Za Twojego życia nikt na Marsa nie poleci. Potem tez nie. Tam nie ma nic takiego na
co warto by wydać mnóstwo kasy. Badania są prowadzone bo w wymiarze ziemskim mają
jakiś sens. Nowe materiały, nowe technologie. Kluczowy dla takich lotów tam i nazad
jest brak energii. Kryptonitu jeszcze nie wyprodukowano.
-
58. Data: 2014-04-10 10:49:36
Temat: Re: Przyszlosc energetyki
Od: PeJot <P...@s...pl>
W dniu 2014-04-08 23:45, J.F pisze:
> Użytkownik "J.F." napisał w wiadomości
>> http://wyborcza.biz/biznes/1,100896,15629116,GDF_Sue
z_gasi_swiatlo_w_Europie.html
>>
>> "Ogłaszając 27 lutego raport roczny za 2013 r., prezes GDF Suez Gerard
>> [....]
>
> Czyzby "protest" przyniosl skutek ?
>
> http://wiadomosci.onet.pl/swiat/rzad-niemiecki-ogran
iczyl-wsparcie-dla-odnawialnych-zrodel-energii/y93zl
I już są efekty:
http://biznes.onet.pl/niemcy-ratunkiem-dla-polskiego
-wegla,18490,5614616,1,prasa-detal
--
P.Jankisz
-
59. Data: 2014-04-10 11:21:27
Temat: Re: Przyszlosc energetyki
Od: Konrad Anikiel <a...@g...com>
On Thursday, 10 April 2014 10:49:36 UTC+2, PeJot wrote:
> I już są efekty:
> http://biznes.onet.pl/niemcy-ratunkiem-dla-polskiego
-wegla,18490,5614616,1,prasa-detal
Olaboga! Zaraz się zacznie lament że wykupią nasz węgiel za grosze a my z niczym
zostaniemy...
PS A zgazować byśmy go nie mogli? Nie potrzeba żadnej elektrowni, wystarczy postawić
turbinę gazową, podłączyć ją do prądu i gotowe. Obok parową do odzysku ciepła, a jak
za droga to grzać hektary szklarni. Chyba lepiej sprzedawać Niemcom prąd i pomidory
niż węgiel? Brytole jak policzyli na ile wystarczy im węgla tylko w jednym złożu pod
morzem, to wyszło im pełne zapotrzebowanie na energię w całym kraju pokryte na 200
lat. My robimy szopki z eksperymentami, pracami naukowymi, jakimiś profesorami
okrutnie mądrymi. Brytole chcą wiercić dziurę, choćby dzisiaj i uruchamiać proces.
No, dwie dziury.
-
60. Data: 2014-04-11 16:21:27
Temat: Re: Przyszlosc energetyki
Od: Andrzej S <a...@e...pl>
W dniu 2014-04-09 21:34, k...@g...com pisze:
>
> Za Twojego życia nikt na Marsa nie poleci. Potem tez nie. Tam nie ma nic takiego na
co warto by wydać mnóstwo kasy. Badania są prowadzone bo w wymiarze ziemskim mają
jakiś sens. Nowe materiały, nowe technologie. Kluczowy dla takich lotów tam i nazad
jest brak energii. Kryptonitu jeszcze nie wyprodukowano.

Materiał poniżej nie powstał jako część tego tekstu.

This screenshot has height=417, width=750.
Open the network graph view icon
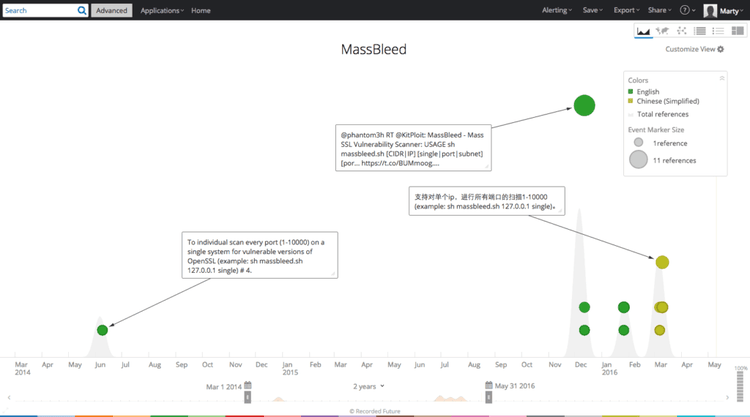point(681,32)
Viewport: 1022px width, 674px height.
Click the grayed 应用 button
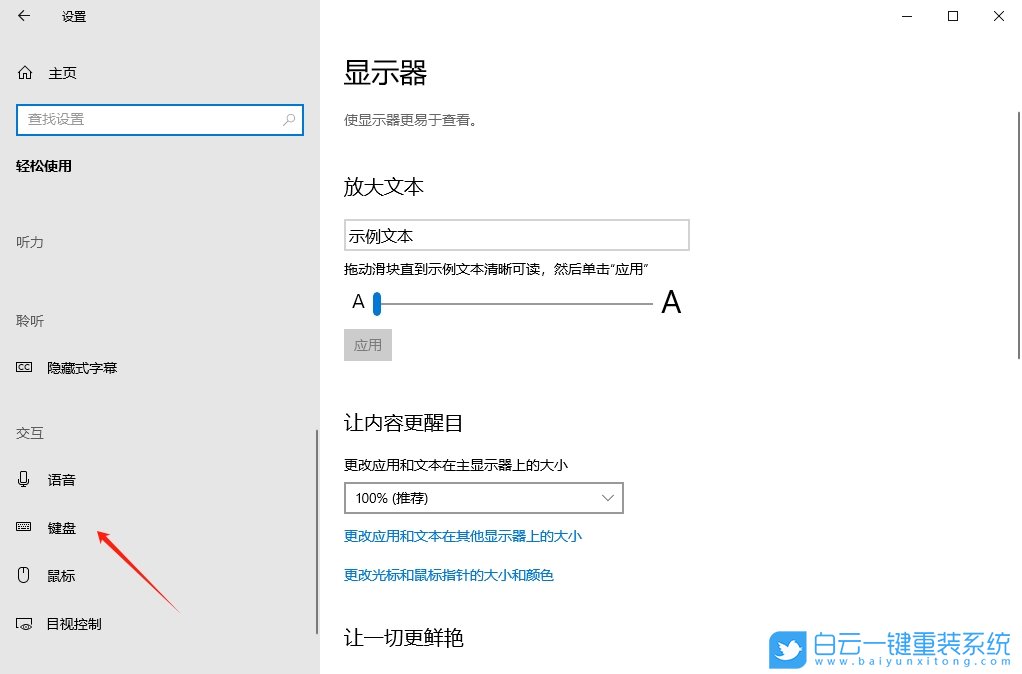[367, 344]
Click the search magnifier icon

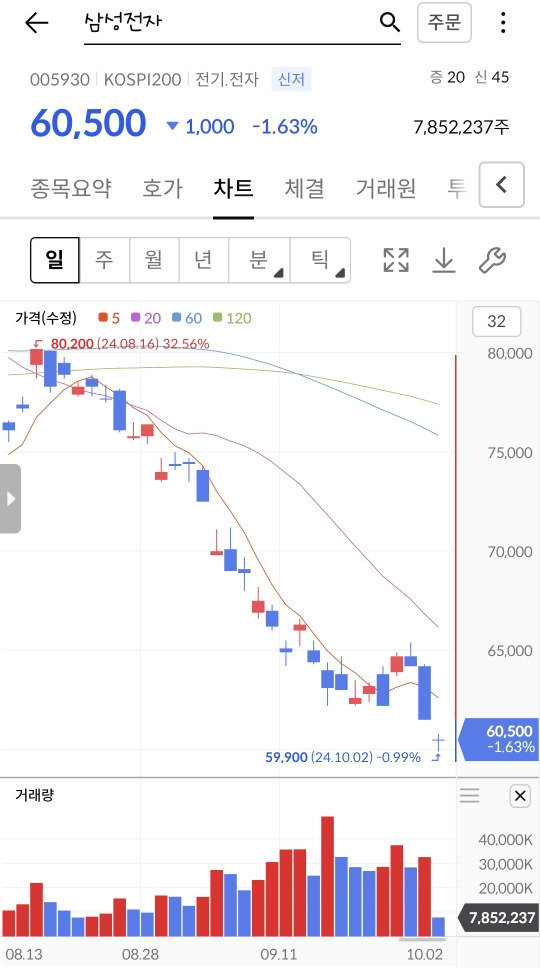[x=389, y=23]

Płytka analiza. Na znacznie mniej efektowny Ksiezyc ktos polecial.
A to bylo bardziej hazardowne niz dzisiejszy lot na Marsa.
Wsród powodów zastoju, które wymieniles nie ma tego właściwego
- ludziom sie nie chce. Jestesmy innym gatunkiem niz kilkadziesiat
lat temu. Zapewne slyszales, ze najszybsze, nalinteligentniejsze,
najwytrwalsze pokolenie to my 50+.
Mimo ze taki lot zaskutkowalby nieprawdopodobnym rozwojem technologii
i czego tam jeszcze, to sie nie chce.
Sklaniam sie czesciowo do tezy, która tu ktos wypowiedzial - to wina
Rosjan i braku napiecia. No i my Nierosjanie mamy wytłumaczenie
i tez zwisamy.
Nawet rozmnazac wam mlodym sie nie chce - a daje glowe, ze jedno z
drugim (znaczy seks z Kosmosem) ma duzo wspólnego.
Oto kres rasy bialej, której głównym osiagnieciem bylo zdobycie Ksiezyca.